== RECORD EXCERPTS

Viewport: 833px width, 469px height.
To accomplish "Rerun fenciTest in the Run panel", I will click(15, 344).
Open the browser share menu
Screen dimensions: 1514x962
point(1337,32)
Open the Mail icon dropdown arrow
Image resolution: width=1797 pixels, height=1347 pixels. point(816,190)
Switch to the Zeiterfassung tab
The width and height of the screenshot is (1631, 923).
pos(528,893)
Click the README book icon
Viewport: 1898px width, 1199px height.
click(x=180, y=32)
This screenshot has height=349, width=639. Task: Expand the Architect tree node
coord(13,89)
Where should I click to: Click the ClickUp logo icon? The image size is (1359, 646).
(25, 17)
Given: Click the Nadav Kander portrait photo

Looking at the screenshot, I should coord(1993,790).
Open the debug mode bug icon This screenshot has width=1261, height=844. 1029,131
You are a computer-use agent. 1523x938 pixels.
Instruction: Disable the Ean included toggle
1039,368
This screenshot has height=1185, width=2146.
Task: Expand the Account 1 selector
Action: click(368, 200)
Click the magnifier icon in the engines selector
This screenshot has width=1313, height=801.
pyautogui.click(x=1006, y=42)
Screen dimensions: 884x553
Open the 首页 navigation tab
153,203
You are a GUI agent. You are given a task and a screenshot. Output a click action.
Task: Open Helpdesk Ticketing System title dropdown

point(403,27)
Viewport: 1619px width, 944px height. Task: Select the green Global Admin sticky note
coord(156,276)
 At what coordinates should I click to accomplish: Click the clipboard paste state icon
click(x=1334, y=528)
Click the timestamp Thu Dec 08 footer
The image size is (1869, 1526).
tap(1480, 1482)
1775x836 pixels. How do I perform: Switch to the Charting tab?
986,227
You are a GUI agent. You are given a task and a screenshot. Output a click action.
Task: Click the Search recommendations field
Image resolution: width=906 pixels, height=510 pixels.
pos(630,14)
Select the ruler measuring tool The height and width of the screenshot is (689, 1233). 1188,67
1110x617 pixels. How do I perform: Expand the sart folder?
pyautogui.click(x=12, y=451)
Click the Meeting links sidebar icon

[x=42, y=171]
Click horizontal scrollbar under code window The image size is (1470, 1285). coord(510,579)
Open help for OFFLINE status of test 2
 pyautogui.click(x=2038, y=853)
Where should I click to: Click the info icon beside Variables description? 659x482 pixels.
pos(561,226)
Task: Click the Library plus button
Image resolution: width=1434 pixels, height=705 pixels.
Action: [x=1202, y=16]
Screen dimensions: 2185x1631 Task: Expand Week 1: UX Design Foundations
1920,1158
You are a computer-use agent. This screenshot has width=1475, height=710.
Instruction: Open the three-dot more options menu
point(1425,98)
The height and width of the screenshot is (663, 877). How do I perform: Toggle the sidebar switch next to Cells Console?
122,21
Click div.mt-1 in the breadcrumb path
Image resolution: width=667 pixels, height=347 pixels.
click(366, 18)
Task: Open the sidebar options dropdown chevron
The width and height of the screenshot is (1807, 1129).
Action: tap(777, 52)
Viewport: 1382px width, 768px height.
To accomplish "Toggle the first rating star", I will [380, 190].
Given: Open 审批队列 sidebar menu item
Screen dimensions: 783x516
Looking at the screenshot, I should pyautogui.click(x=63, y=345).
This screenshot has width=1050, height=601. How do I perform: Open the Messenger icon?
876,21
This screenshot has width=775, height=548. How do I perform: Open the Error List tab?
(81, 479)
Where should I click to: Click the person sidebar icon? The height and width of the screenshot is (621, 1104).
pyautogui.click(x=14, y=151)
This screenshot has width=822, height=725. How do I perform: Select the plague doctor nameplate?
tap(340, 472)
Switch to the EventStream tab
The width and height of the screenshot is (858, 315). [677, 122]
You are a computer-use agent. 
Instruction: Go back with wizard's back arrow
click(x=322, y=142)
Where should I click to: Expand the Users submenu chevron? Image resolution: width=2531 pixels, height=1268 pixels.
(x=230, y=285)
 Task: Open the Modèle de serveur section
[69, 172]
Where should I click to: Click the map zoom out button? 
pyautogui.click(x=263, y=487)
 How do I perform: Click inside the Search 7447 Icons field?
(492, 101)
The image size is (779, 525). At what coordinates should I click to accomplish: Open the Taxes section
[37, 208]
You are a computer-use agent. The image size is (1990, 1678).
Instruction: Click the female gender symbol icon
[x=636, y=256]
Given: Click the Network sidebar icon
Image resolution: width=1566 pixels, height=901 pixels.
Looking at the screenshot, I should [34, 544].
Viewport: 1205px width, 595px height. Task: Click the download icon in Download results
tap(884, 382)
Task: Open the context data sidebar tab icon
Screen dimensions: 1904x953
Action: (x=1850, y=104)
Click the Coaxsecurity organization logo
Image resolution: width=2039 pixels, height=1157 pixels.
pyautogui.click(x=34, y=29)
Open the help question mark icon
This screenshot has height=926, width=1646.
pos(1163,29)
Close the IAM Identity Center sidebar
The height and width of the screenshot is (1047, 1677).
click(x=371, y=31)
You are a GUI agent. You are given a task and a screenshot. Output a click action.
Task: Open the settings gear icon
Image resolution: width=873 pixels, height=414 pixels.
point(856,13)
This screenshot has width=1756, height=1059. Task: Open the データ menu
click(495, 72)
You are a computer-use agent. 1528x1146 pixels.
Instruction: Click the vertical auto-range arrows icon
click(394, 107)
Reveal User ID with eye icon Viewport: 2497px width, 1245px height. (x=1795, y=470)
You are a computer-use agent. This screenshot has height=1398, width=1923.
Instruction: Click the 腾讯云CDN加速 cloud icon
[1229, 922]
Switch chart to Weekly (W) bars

====

* DIRECTIONS FOR THIS TASK *
Could I ask you to return the records exactly and in full?

* RESULT OF THIS EXERCISE *
Viewport: 833px width, 469px height.
To accomplish "Rerun fenciTest in the Run panel", I will click(15, 344).
Open the browser share menu
Screen dimensions: 1514x962
point(1337,32)
Open the Mail icon dropdown arrow
Image resolution: width=1797 pixels, height=1347 pixels. point(816,190)
Switch to the Zeiterfassung tab
The width and height of the screenshot is (1631, 923).
pos(528,893)
Click the README book icon
Viewport: 1898px width, 1199px height.
click(x=180, y=32)
This screenshot has height=349, width=639. Task: Expand the Architect tree node
coord(13,89)
Where should I click to: Click the ClickUp logo icon? The image size is (1359, 646).
(25, 17)
Given: Click the Nadav Kander portrait photo

Looking at the screenshot, I should coord(1993,790).
Open the debug mode bug icon This screenshot has width=1261, height=844. 1029,131
You are a computer-use agent. 1523x938 pixels.
Instruction: Disable the Ean included toggle
1039,368
This screenshot has height=1185, width=2146.
Task: Expand the Account 1 selector
Action: click(368, 200)
Click the magnifier icon in the engines selector
This screenshot has width=1313, height=801.
pyautogui.click(x=1006, y=42)
Screen dimensions: 884x553
Open the 首页 navigation tab
153,203
You are a GUI agent. You are given a task and a screenshot. Output a click action.
Task: Open Helpdesk Ticketing System title dropdown

point(403,27)
Viewport: 1619px width, 944px height. Task: Select the green Global Admin sticky note
coord(156,276)
 At what coordinates should I click to accomplish: Click the clipboard paste state icon
click(x=1334, y=528)
Click the timestamp Thu Dec 08 footer
The image size is (1869, 1526).
tap(1480, 1482)
1775x836 pixels. How do I perform: Switch to the Charting tab?
986,227
You are a GUI agent. You are given a task and a screenshot. Output a click action.
Task: Click the Search recommendations field
Image resolution: width=906 pixels, height=510 pixels.
pos(630,14)
Select the ruler measuring tool The height and width of the screenshot is (689, 1233). 1188,67
1110x617 pixels. How do I perform: Expand the sart folder?
pyautogui.click(x=12, y=451)
Click the Meeting links sidebar icon

[x=42, y=171]
Click horizontal scrollbar under code window The image size is (1470, 1285). coord(510,579)
Open help for OFFLINE status of test 2
 pyautogui.click(x=2038, y=853)
Where should I click to: Click the info icon beside Variables description? 659x482 pixels.
pos(561,226)
Task: Click the Library plus button
Image resolution: width=1434 pixels, height=705 pixels.
Action: [x=1202, y=16]
Screen dimensions: 2185x1631 Task: Expand Week 1: UX Design Foundations
1920,1158
You are a computer-use agent. This screenshot has width=1475, height=710.
Instruction: Open the three-dot more options menu
point(1425,98)
The height and width of the screenshot is (663, 877). How do I perform: Toggle the sidebar switch next to Cells Console?
122,21
Click div.mt-1 in the breadcrumb path
Image resolution: width=667 pixels, height=347 pixels.
click(366, 18)
Task: Open the sidebar options dropdown chevron
The width and height of the screenshot is (1807, 1129).
Action: tap(777, 52)
Viewport: 1382px width, 768px height.
To accomplish "Toggle the first rating star", I will [380, 190].
Given: Open 审批队列 sidebar menu item
Screen dimensions: 783x516
Looking at the screenshot, I should pyautogui.click(x=63, y=345).
This screenshot has width=1050, height=601. How do I perform: Open the Messenger icon?
876,21
This screenshot has width=775, height=548. How do I perform: Open the Error List tab?
(81, 479)
Where should I click to: Click the person sidebar icon? The height and width of the screenshot is (621, 1104).
pyautogui.click(x=14, y=151)
This screenshot has width=822, height=725. How do I perform: Select the plague doctor nameplate?
tap(340, 472)
Switch to the EventStream tab
The width and height of the screenshot is (858, 315). [677, 122]
You are a computer-use agent. 
Instruction: Go back with wizard's back arrow
click(x=322, y=142)
Where should I click to: Expand the Users submenu chevron? Image resolution: width=2531 pixels, height=1268 pixels.
(x=230, y=285)
 Task: Open the Modèle de serveur section
[69, 172]
Where should I click to: Click the map zoom out button? 
pyautogui.click(x=263, y=487)
 How do I perform: Click inside the Search 7447 Icons field?
(492, 101)
The image size is (779, 525). At what coordinates should I click to accomplish: Open the Taxes section
[37, 208]
You are a computer-use agent. The image size is (1990, 1678).
Instruction: Click the female gender symbol icon
[x=636, y=256]
Given: Click the Network sidebar icon
Image resolution: width=1566 pixels, height=901 pixels.
Looking at the screenshot, I should [34, 544].
Viewport: 1205px width, 595px height. Task: Click the download icon in Download results
tap(884, 382)
Task: Open the context data sidebar tab icon
Screen dimensions: 1904x953
Action: (x=1850, y=104)
Click the Coaxsecurity organization logo
Image resolution: width=2039 pixels, height=1157 pixels.
pyautogui.click(x=34, y=29)
Open the help question mark icon
This screenshot has height=926, width=1646.
pos(1163,29)
Close the IAM Identity Center sidebar
The height and width of the screenshot is (1047, 1677).
click(x=371, y=31)
You are a GUI agent. You are given a task and a screenshot. Output a click action.
Task: Open the settings gear icon
Image resolution: width=873 pixels, height=414 pixels.
point(856,13)
This screenshot has width=1756, height=1059. Task: Open the データ menu
click(495, 72)
You are a computer-use agent. 1528x1146 pixels.
Instruction: Click the vertical auto-range arrows icon
click(394, 107)
Reveal User ID with eye icon Viewport: 2497px width, 1245px height. (x=1795, y=470)
You are a computer-use agent. This screenshot has height=1398, width=1923.
Instruction: Click the 腾讯云CDN加速 cloud icon
[1229, 922]
Switch chart to Weekly (W) bars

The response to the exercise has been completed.